> _TASK STATEMENT_
An exact copy of all the data is the expected answer.

> _DATASET CONTENT_

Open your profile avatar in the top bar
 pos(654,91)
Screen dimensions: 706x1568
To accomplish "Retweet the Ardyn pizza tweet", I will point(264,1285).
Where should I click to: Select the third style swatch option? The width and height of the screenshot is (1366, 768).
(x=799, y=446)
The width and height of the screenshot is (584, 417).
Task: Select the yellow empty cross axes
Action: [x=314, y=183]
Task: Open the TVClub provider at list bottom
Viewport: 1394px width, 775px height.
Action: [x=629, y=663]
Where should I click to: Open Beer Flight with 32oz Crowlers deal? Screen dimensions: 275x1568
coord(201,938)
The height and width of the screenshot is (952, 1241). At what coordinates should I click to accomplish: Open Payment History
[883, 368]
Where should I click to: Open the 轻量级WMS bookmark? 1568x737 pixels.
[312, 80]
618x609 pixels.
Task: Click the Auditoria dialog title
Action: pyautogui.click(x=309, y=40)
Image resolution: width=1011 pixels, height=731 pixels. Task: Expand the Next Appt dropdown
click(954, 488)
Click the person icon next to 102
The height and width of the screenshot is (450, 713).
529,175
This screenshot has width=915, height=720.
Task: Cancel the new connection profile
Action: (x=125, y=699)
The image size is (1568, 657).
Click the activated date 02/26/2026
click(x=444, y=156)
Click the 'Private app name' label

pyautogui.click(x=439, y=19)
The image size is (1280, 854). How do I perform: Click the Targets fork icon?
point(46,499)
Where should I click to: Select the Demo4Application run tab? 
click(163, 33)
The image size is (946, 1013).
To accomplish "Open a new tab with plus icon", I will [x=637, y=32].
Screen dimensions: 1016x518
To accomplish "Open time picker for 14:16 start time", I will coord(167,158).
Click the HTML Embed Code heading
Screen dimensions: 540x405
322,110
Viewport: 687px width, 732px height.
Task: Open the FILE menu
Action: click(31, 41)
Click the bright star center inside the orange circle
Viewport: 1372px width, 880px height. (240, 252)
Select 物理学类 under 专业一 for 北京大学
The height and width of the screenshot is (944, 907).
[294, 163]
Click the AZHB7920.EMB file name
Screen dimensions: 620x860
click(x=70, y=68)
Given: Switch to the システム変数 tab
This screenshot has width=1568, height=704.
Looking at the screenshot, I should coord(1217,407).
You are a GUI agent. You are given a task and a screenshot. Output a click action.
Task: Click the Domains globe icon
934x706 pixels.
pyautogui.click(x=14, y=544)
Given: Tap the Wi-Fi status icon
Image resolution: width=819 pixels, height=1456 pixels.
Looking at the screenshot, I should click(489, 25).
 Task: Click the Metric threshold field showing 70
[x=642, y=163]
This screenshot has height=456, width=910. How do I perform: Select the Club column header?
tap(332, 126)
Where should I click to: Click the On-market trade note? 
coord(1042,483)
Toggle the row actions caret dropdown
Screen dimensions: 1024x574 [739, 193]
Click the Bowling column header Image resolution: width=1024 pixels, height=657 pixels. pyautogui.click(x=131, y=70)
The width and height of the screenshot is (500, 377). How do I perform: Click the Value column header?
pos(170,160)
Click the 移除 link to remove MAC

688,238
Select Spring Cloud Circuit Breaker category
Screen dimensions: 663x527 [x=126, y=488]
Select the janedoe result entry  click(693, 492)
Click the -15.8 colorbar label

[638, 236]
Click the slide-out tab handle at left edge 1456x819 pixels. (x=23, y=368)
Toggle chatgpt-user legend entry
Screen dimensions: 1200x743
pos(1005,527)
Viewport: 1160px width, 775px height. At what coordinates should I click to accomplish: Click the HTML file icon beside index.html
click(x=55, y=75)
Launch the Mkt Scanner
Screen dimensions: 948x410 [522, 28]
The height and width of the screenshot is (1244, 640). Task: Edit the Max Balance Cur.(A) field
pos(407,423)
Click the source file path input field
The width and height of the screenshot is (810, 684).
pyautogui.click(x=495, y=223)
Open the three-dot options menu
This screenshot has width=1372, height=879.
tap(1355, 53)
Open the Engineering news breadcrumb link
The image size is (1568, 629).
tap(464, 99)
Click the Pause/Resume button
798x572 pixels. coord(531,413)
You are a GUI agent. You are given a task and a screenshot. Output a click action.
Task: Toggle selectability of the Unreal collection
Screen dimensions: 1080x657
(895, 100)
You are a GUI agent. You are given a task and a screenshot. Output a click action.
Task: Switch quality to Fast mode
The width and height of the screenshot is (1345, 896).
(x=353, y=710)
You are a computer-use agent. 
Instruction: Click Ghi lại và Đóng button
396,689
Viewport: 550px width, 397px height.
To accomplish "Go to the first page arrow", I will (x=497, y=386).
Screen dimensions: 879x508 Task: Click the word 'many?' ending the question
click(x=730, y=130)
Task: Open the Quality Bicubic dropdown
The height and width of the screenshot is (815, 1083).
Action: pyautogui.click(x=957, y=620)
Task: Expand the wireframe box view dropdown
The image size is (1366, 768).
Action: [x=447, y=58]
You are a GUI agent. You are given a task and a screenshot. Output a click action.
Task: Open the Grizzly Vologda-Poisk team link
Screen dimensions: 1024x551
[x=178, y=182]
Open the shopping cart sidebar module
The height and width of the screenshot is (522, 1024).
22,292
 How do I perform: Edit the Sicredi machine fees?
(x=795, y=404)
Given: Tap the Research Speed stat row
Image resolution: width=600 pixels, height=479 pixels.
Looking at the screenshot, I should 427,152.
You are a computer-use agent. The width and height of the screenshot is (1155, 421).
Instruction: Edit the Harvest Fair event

> _REPLY_
Open your profile avatar in the top bar
 pos(654,91)
Screen dimensions: 706x1568
To accomplish "Retweet the Ardyn pizza tweet", I will point(264,1285).
Where should I click to: Select the third style swatch option? The width and height of the screenshot is (1366, 768).
(x=799, y=446)
The width and height of the screenshot is (584, 417).
Task: Select the yellow empty cross axes
Action: [x=314, y=183]
Task: Open the TVClub provider at list bottom
Viewport: 1394px width, 775px height.
Action: [x=629, y=663]
Where should I click to: Open Beer Flight with 32oz Crowlers deal? Screen dimensions: 275x1568
coord(201,938)
The height and width of the screenshot is (952, 1241). At what coordinates should I click to accomplish: Open Payment History
[883, 368]
Where should I click to: Open the 轻量级WMS bookmark? 1568x737 pixels.
[312, 80]
618x609 pixels.
Task: Click the Auditoria dialog title
Action: pyautogui.click(x=309, y=40)
Image resolution: width=1011 pixels, height=731 pixels. Task: Expand the Next Appt dropdown
click(954, 488)
Click the person icon next to 102
The height and width of the screenshot is (450, 713).
529,175
This screenshot has width=915, height=720.
Task: Cancel the new connection profile
Action: (x=125, y=699)
The image size is (1568, 657).
Click the activated date 02/26/2026
click(x=444, y=156)
Click the 'Private app name' label

pyautogui.click(x=439, y=19)
The image size is (1280, 854). How do I perform: Click the Targets fork icon?
point(46,499)
Where should I click to: Select the Demo4Application run tab? 
click(163, 33)
The image size is (946, 1013).
To accomplish "Open a new tab with plus icon", I will [x=637, y=32].
Screen dimensions: 1016x518
To accomplish "Open time picker for 14:16 start time", I will coord(167,158).
Click the HTML Embed Code heading
Screen dimensions: 540x405
322,110
Viewport: 687px width, 732px height.
Task: Open the FILE menu
Action: click(31, 41)
Click the bright star center inside the orange circle
Viewport: 1372px width, 880px height. (240, 252)
Select 物理学类 under 专业一 for 北京大学
The height and width of the screenshot is (944, 907).
[294, 163]
Click the AZHB7920.EMB file name
Screen dimensions: 620x860
click(x=70, y=68)
Given: Switch to the システム変数 tab
This screenshot has width=1568, height=704.
Looking at the screenshot, I should coord(1217,407).
You are a GUI agent. You are given a task and a screenshot. Output a click action.
Task: Click the Domains globe icon
934x706 pixels.
pyautogui.click(x=14, y=544)
Given: Tap the Wi-Fi status icon
Image resolution: width=819 pixels, height=1456 pixels.
Looking at the screenshot, I should click(489, 25).
 Task: Click the Metric threshold field showing 70
[x=642, y=163]
This screenshot has height=456, width=910. How do I perform: Select the Club column header?
tap(332, 126)
Where should I click to: Click the On-market trade note? 
coord(1042,483)
Toggle the row actions caret dropdown
Screen dimensions: 1024x574 [739, 193]
Click the Bowling column header Image resolution: width=1024 pixels, height=657 pixels. pyautogui.click(x=131, y=70)
The width and height of the screenshot is (500, 377). How do I perform: Click the Value column header?
pos(170,160)
Click the 移除 link to remove MAC

688,238
Select Spring Cloud Circuit Breaker category
Screen dimensions: 663x527 [x=126, y=488]
Select the janedoe result entry  click(693, 492)
Click the -15.8 colorbar label

[638, 236]
Click the slide-out tab handle at left edge 1456x819 pixels. (x=23, y=368)
Toggle chatgpt-user legend entry
Screen dimensions: 1200x743
pos(1005,527)
Viewport: 1160px width, 775px height. At what coordinates should I click to accomplish: Click the HTML file icon beside index.html
click(x=55, y=75)
Launch the Mkt Scanner
Screen dimensions: 948x410 [522, 28]
The height and width of the screenshot is (1244, 640). Task: Edit the Max Balance Cur.(A) field
pos(407,423)
Click the source file path input field
The width and height of the screenshot is (810, 684).
pyautogui.click(x=495, y=223)
Open the three-dot options menu
This screenshot has width=1372, height=879.
tap(1355, 53)
Open the Engineering news breadcrumb link
The image size is (1568, 629).
tap(464, 99)
Click the Pause/Resume button
798x572 pixels. coord(531,413)
You are a GUI agent. You are given a task and a screenshot. Output a click action.
Task: Toggle selectability of the Unreal collection
Screen dimensions: 1080x657
(895, 100)
You are a GUI agent. You are given a task and a screenshot. Output a click action.
Task: Switch quality to Fast mode
The width and height of the screenshot is (1345, 896).
(x=353, y=710)
You are a computer-use agent. 
Instruction: Click Ghi lại và Đóng button
396,689
Viewport: 550px width, 397px height.
To accomplish "Go to the first page arrow", I will (x=497, y=386).
Screen dimensions: 879x508 Task: Click the word 'many?' ending the question
click(x=730, y=130)
Task: Open the Quality Bicubic dropdown
The height and width of the screenshot is (815, 1083).
Action: pyautogui.click(x=957, y=620)
Task: Expand the wireframe box view dropdown
The image size is (1366, 768).
Action: [x=447, y=58]
You are a GUI agent. You are given a task and a screenshot. Output a click action.
Task: Open the Grizzly Vologda-Poisk team link
Screen dimensions: 1024x551
[x=178, y=182]
Open the shopping cart sidebar module
The height and width of the screenshot is (522, 1024).
22,292
 How do I perform: Edit the Sicredi machine fees?
(x=795, y=404)
Given: Tap the Research Speed stat row
Image resolution: width=600 pixels, height=479 pixels.
Looking at the screenshot, I should 427,152.
You are a computer-use agent. The width and height of the screenshot is (1155, 421).
Instruction: Edit the Harvest Fair event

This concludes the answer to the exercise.